Diário Remendado
O Diário Remendado foi escrito
por Luiz Pacheco entre 1 de Novembro de 1971 e 12 de Dezembro de 1975, período
em que viveu em Massamá. Foi publicado em 2005 pela Dom Quixote com fixação de
texto e posfácio de João Pedro George. Neste diário encontramos várias
referências a Fernando Ribeiro de Mello e às edições Afrodite. As visitas do
editor à concorrida casa de Massamá foram regulares, especialmente para tratar
de assuntos relacionados com publicações na Afrodite, o que se veio a concretizar com os
Textos Malditos.
A primeira referência aparece a 18 de dezembro de
1971, na página 35, e que transcrevemos: “O Ribeiro de Mello sempre inaugurou a
banheira (2,30 de diâmetro, era com que nos chateava os ouvidos), e veio em 1ª
página, não vi. Vou ler a reportagem da Isabel. Diz que é o Dali português e
cada país tem o Dali que merece. Mais ou menos isto, segundo versão da Lena. Já
lhe arranjei cognome: é o Mini-Dali.”
A partir de meados de 1974, as referências a Fernando Ribeiro de Mello são mais frequentes. Em causa está a futura publicação dos Textos Malditos, o que viria a acontecer em 1977 na Afrodite. Pacheco vai respondendo, por escrito, a uma proposta de Ribeiro de Mello, um estranho “Inquérito Inquisitorial” em que o “escriba pachecal” respondia a perguntas íntimas, dando um retrato de si, e que seria, para incluir nos Textos Malditos. Pacheco andou algum tempo de volta das respostas, mas este curioso inquérito acabou por não ser incluído no livro.

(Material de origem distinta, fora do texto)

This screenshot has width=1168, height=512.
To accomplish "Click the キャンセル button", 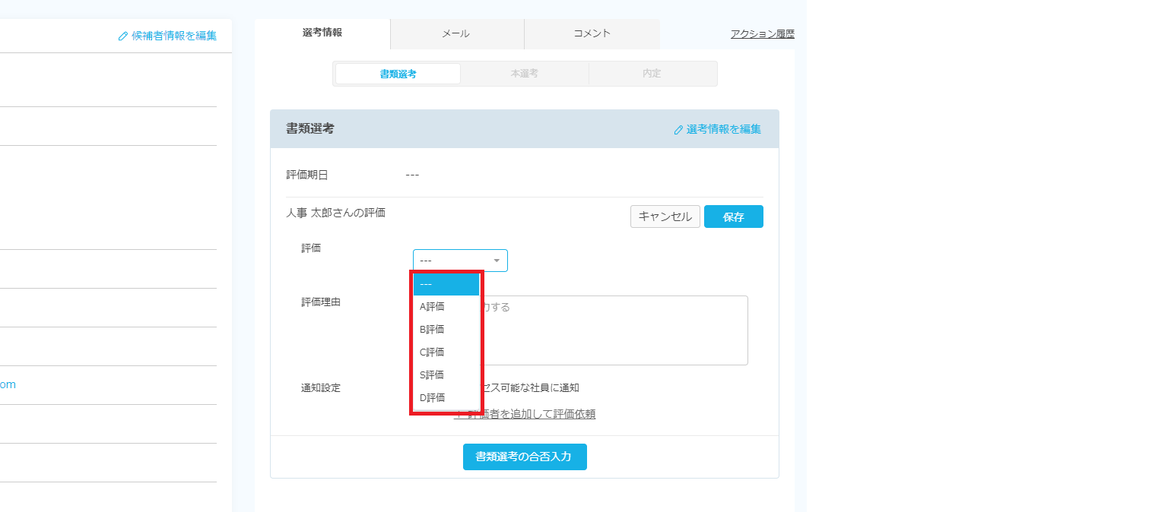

Em 27 de Outubro de 1974, na página 195, encontramos
este excerto: ”Quanto ao Inquérito Inquisitorial avancei e tenho livro
novo, a fazê-lo como agora o vejo. A
cada pergunta (35), 5 páginas máquina em média de resposta dá 175 a 200. Vou
descarregar bílis toda. Fazer um depoimento, não um livro de memórias dirigido
por mim mas um repositório rigoroso e detalhado cingindo-me aos quesitos do
Ribeiro de Mello. É um jogo como outro qualquer. Ele quis assim, assim o terá.
E ainda esta noite me ocorreu outra coisa que parece fundamental – para alargar
e desfunalizar (termo tão caro a António Sérgio), o que poderia reduzir-se a um
pomposo auto-retrato. Depois de escrever, secretamente, as minhas respostas, o
que continuo a fazer directamente à máquina, em certas perguntas (as que se
refiram ao sexo, principalmente) fazer inquéritos gravados ou escritos a uma
data de gente. Não se tratará de um Relatório Kinsey; mas e driblando o R. M. nas
suas intenções de me tramar a mim, alargar o debate, por exemplo interrogá-lo
também a ele. É maluco o suficiente para aderir a este projeto que, levado a
cabo, pode contribuir para uma intervenção no campo ético e político…”
Mais
um excerto do diário, em 24 de Outubro de 1974, página 178: ”As minhas relações
com o Ribeiro de Mello foram-se azedando (culpas dele e minhas). O livro Textos Malditos, com Inquérito Inquisitorial
ou sem, não tem cara. Não é um acto.
É um recurso. Uma negociata.”
Outro
excerto, em 15 de Novembro de 1974, página 210: “O R. M. tem de optar. Mas não
é ainda altura de lho dizer: ou aquilo entra no livro ou ele tem de esperar uns
tempos, o que não quer dizer que não possa aproveitar para um volume posterior,
onde desenvolva alguns dos assuntos como
deve ser; ou suprimimos dos Textos
Malditos e começo a trabalhar num volume a sério, coisa híbrida entre o
depoimento pessoal, o livro de memórias, textos avulsos, documentos,
inquéritos, agarrando os vários temas
de várias formas e formando, por fim, um tapiçado engenhoso e válido (caio na palavra horrível).”